Tapestry executives dismiss the criticism from some analysts that Michael Kors will turn out to be a troublesome acquisition. Tapestry’s finance chief, Scott Roe, says that the due diligence he and Crevoiserat conducted included in-depth assessments of each Capri brand’s reputation with consumers. “We wanted to make sure we weren’t buying brands that had health issues we thought were significant,” says Roe. Brand equity was one of two red lines for Tapestry in looking at the potential acquisition; the other was whether it would jeopardize Tapestry’s investment grade debt rating. “There’s a lot of debt. Let’s acknowledge the reality about this transaction. But it’s also a lot of cash flow,” says Roe, who came to be CFO from VF, the brand portfolio company that owns The North Face and Vans, among others.
Whatever misgivings Wall Street has about the deal and the financing, investors do have faith in Tapestry’s c-suite. Telsey Advisory Group wrote in a note that “we view TPR management as well suited for the strategic and financial work ahead.”
Crevoiserat’s fine-tuned sense of corporate culture will be one key to making this mega-deal work.

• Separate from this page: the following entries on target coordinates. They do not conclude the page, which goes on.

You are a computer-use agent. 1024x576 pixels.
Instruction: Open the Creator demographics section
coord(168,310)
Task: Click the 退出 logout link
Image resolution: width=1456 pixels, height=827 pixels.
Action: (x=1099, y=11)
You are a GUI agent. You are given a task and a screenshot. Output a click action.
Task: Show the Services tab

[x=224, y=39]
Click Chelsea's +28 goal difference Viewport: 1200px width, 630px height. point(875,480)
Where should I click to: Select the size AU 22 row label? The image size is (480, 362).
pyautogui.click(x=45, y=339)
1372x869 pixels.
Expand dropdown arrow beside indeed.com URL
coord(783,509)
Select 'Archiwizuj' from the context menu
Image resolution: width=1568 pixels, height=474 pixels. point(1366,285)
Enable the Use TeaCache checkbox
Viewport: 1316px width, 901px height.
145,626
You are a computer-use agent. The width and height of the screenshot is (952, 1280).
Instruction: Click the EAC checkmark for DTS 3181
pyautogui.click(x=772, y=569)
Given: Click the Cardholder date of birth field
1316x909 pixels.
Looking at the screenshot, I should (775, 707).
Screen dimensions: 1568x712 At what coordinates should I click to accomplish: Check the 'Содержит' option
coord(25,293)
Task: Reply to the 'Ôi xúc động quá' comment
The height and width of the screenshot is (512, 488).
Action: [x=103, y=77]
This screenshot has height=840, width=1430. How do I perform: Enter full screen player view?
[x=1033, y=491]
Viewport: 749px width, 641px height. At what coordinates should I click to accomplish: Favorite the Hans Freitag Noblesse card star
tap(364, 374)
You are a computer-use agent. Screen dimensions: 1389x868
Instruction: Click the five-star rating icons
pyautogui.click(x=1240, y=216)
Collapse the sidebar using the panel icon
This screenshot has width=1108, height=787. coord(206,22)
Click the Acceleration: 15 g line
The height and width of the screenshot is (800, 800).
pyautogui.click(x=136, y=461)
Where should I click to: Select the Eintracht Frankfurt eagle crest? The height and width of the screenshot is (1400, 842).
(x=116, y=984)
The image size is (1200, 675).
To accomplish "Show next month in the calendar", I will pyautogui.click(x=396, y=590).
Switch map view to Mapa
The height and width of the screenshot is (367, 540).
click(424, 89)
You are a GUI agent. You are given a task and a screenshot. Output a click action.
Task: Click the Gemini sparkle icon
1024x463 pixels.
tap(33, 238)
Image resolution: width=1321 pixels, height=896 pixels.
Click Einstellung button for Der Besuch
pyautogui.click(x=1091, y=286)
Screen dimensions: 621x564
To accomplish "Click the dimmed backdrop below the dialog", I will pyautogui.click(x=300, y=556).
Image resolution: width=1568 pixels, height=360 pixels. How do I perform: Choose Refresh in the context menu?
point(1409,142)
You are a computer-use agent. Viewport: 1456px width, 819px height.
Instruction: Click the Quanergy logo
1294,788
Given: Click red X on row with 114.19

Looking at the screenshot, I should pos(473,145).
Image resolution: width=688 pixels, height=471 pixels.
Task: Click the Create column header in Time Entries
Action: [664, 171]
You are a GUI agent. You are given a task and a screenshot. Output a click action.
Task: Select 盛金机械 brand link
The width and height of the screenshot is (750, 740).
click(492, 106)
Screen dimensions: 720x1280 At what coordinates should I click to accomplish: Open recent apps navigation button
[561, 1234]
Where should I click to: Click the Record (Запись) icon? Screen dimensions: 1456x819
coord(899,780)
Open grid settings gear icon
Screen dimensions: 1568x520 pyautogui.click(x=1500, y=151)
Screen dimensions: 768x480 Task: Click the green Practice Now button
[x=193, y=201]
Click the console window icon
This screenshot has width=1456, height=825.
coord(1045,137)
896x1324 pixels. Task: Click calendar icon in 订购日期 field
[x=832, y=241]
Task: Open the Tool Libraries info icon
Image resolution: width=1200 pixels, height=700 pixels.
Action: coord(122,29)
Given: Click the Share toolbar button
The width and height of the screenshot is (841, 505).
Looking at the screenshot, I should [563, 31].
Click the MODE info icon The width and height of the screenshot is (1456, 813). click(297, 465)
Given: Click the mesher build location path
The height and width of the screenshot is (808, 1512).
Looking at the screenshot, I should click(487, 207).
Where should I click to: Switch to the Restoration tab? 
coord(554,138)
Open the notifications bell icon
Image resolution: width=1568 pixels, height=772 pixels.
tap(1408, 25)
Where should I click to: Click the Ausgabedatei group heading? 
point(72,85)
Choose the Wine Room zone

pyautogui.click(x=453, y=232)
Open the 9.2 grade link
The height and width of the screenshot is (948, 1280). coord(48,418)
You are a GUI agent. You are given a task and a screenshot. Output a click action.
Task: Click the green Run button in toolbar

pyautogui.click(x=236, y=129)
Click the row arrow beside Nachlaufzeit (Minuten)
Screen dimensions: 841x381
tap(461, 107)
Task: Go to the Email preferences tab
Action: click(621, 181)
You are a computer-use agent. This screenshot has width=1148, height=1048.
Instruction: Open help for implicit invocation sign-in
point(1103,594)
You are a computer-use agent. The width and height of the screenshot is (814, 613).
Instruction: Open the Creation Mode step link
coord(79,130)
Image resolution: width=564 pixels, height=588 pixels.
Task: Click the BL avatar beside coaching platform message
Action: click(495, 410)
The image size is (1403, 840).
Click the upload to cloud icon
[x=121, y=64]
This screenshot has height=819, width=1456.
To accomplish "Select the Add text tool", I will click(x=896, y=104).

The CEO will have to find the balance of fostering an atmosphere that unifies the company and its employees, while allowing the brands—all stand-alone companies not long ago, with their own ethoses and ways of doing things—to keep their internal identities. “The cultural side is going to be very important because I think the key to a lot of this is actually integrating all these brands,” says GlobalData’s Saunders.
A big part of that integration, for Crevoiserat, means cultivating talent with a promise of wider opportunity: At a portfolio company like Tapestry, people can have a thriving career that can move across different brands. She emphasizes having an inclusive and diverse workforce, as well. And Tapestry is very focused on sustainability—another priority that benefits from scale, given that many functions that affect the company’s carbon footprint, like procurement and lease negotiation, will be shared across brands.
‘We’re building here’
The name Tapestry itself was not beloved at first by executives or Wall Street when it was introduced six years ago to replace Coach. But Crevoiserat has come to think it applies well both to the company and to her own role. Her job, she says, “is about weaving together beautiful things and making a more beautiful story, and that’s what a tapestry is.”
Perhaps that’s why Crevoiserat doesn’t see herself as a dealmaker, despite being the CEO who pushed for the largest U.S. fashion deal in decades. “It’s the right thing for our business,” she says. “When I hear the term ‘dealmaker,’ I think, ‘Your job is to buy this one, sell that one.’ We’re building here, and I’d rather be a brand-builder and a talent-builder than a dealmaker.”